Falling Stars. September 2017.

Dear Rowley,

The sadness of watching Nick Broomfield’s documentary about the late Whitney Houston last night. You might disagree but I think the single greatest gift a person can be born with is a voice. Voices like Whitney’s come once in a generation. You wish, like Streisand, that she had taken care of it so much better.

There was much I didn’t know about Whitney Houston’s career. Like Garland, she was a child prodigy. Like Diana Princess of Wales, she was world famous by the age of nineteen. Whitney was a construct of poor but ambitious parents and a record industry that saw in her a recording artist who could break out of R&B and be a pop superstar.

Looking at early footage of Whitney, she appears to be the sweetest, most wholesome and happy young girl. I remember one of the few genuinely carefree moments in my life prancing to I Wanna Dance With Somebody in a Minorcan nightclub as a teenager. Whitney sang about fun, love and optimism.

What we didn’t know was that the Houston family was as controlling as the Jacksons and that Whitney’s relationship with her right hand woman Robyn Crawford was probably intimate which concerned her church-going family. I didn’t know how much criticism came from the black community that Whitney had somehow sold out and forgotten her roots.

The tragedy was, of course, that she never did. It seems conclusive that Whitney Houston became addicted to notorious rapper Bobby Brown to give her credibility that she’d actually earned long before she fell for a very bad and manipulative man. What transpired after the marriage was a fight for Whitney Houston’s soul between Brown and Robyn Crawford.

The sadness in the documentary was seeing Whitney decline so sharply after her marriage to Brown. They seemed to be living in squalor in hotel bedrooms while on tour or totally manic pre and post show. Brown is invariably swaggering and basking in Whitney’s light while she appears slow, confused and seeing life in soft focus. The physical deterioration of Whitney’s looks and her voice are heartbreaking.

When Whitney made The Bodyguard and sang the best selling soundtrack of all time topped by I Will Always Love You the industry could comfortably have predicted a great career in movies. Instead her world tours with Brown in tow destroyed that precious gift. Her real bodyguard was fired for writing a report demanding that her family break the cycle of self-destruction and get her into rehab.

A lot of the footage for the documentary was taken for a backstage movie of a Whitney world tour in 1999. She’d bobbed her hair and made a comeback record prophetically called It’s Not Right But It’s Okay. There is endless film of Brown and Whitney falling out of nightclubs or she slumped in a dressing room sweating and shaking after giving her all onstage.

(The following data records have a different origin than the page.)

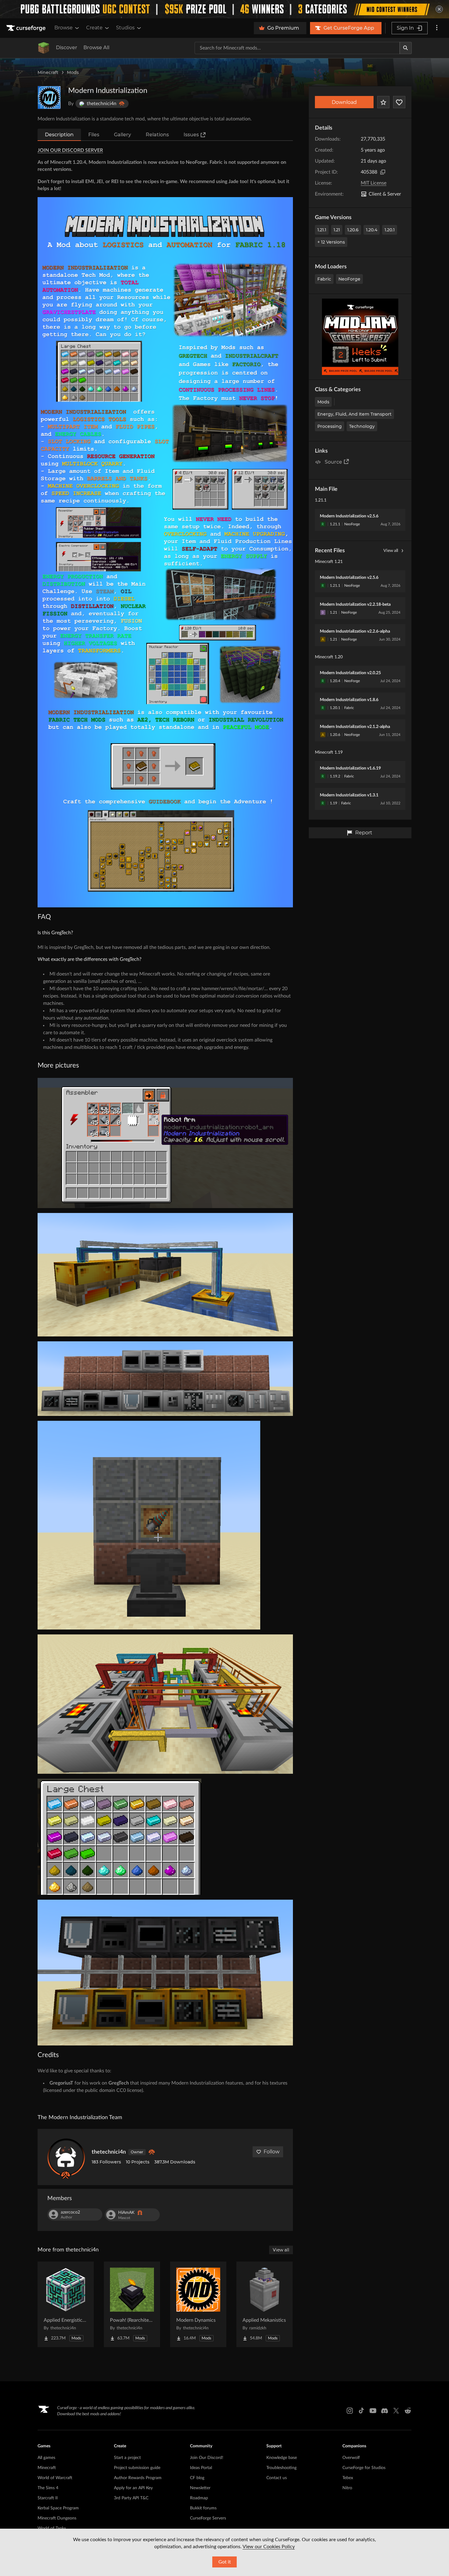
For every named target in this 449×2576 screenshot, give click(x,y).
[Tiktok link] (361, 2410)
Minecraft (48, 72)
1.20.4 (371, 230)
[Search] (406, 48)
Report (363, 833)
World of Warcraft (55, 2478)
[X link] (396, 2410)
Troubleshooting (281, 2468)
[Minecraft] (44, 48)
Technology (362, 426)
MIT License (373, 183)
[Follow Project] (399, 102)
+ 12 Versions (331, 242)
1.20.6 (353, 230)
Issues (191, 135)
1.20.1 (390, 230)
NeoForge (349, 279)
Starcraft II (48, 2498)
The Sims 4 (48, 2488)
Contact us (276, 2478)
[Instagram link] (349, 2410)
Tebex (347, 2478)
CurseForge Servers (208, 2518)
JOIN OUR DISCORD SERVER (70, 150)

It was after this tour that Robyn walked away from Whitney Houston. To her credit, she’s never written a book and the same can’t be said of Whitney’s mother and Bobby Brown. With Robyn’s exit, the drugs sent Whitney into the downward spiral from which she would never recover.

Having been replaced to sing at the Academy Awards, Whitney appeared on a disastrous tribute to Michael Jackson looking skeletal. When asked on live television which drug was the biggest devil in her life,  she replied ‘no, that’ll be me’. Her father died saying Whitney owed him money.

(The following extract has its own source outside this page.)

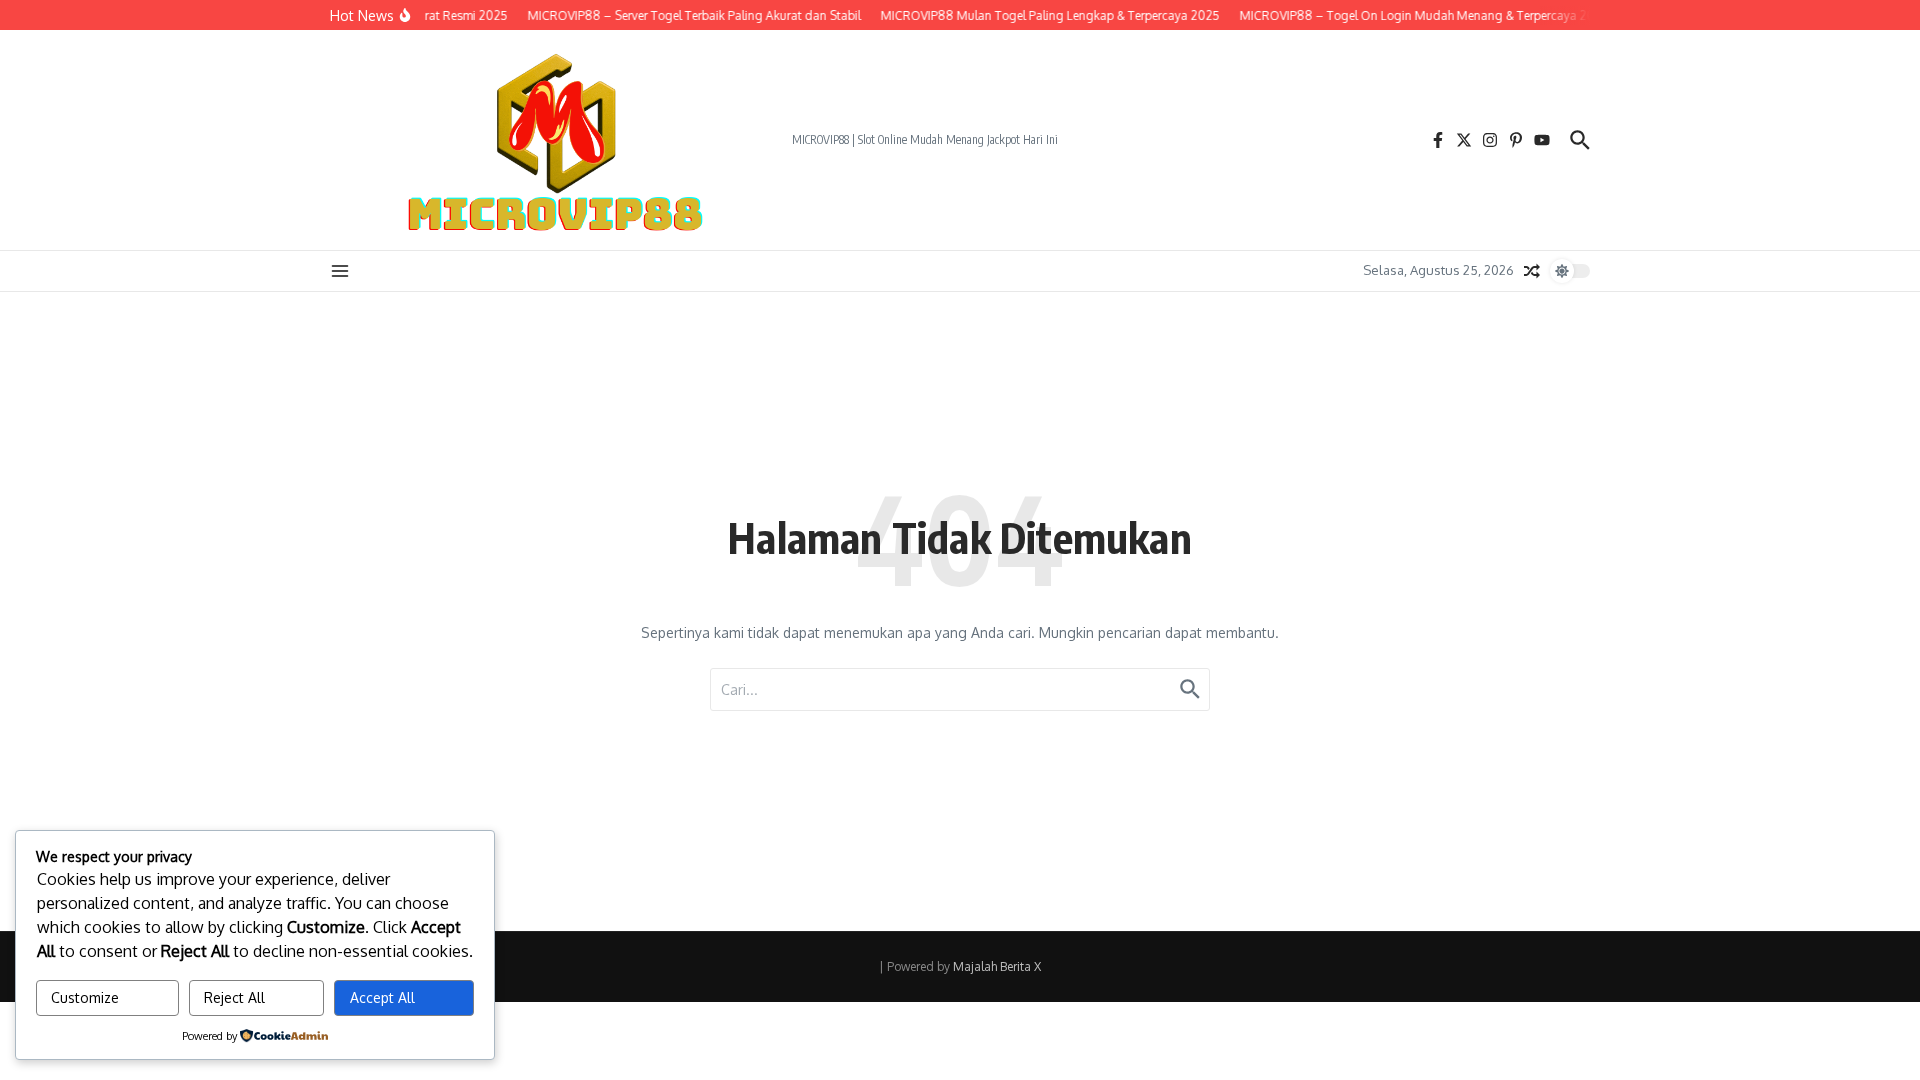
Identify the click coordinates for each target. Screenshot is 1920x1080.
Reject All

Whitney semi-retired and went into rehab. By now she was looking like Billie Holiday in the last months of her life. Still married to Brown, they had a daughter Bobbi. There was a godawful scene when she brought the child on stage during a stadium tour and the little kid was bewildered to say the least as her mother jumped around her fist pumping to the crowds.

There’s a poignant recording that Judy Garland made towards the end of her life saying bitterly that her fortune had been consumed by supporting everyone around her with n increasingly failing voice. Whitney tore through $250 million before her death in 2012. She’d been divorced from Brown since 2007 and had sought solace in drugs again.

Whitney Houston’s life ended on the night of the Grammy Awards where she was slated to appear. In a truly horrible postscript, her daughter was found dead like her mother in the bath aged twenty-two.

Whitney wasn’t the first and she won’t be the last talent to be extinguished by bad men and bad drugs. But did nobody see it coming in the earliest stages or intervene when it was obvious Whitney’s life was in danger?

Of the current crop of superstar lady singers, Madonna appears to be indestructible, Britney Spears crashed the car but survived and Gaga has her head screwed-on. You’d hope the people surrounding Katy Perry, Taylor Swift and Beyonce will protect their assets as long as money is being made. But, then again, you’d have thought the same about Whitney Houston.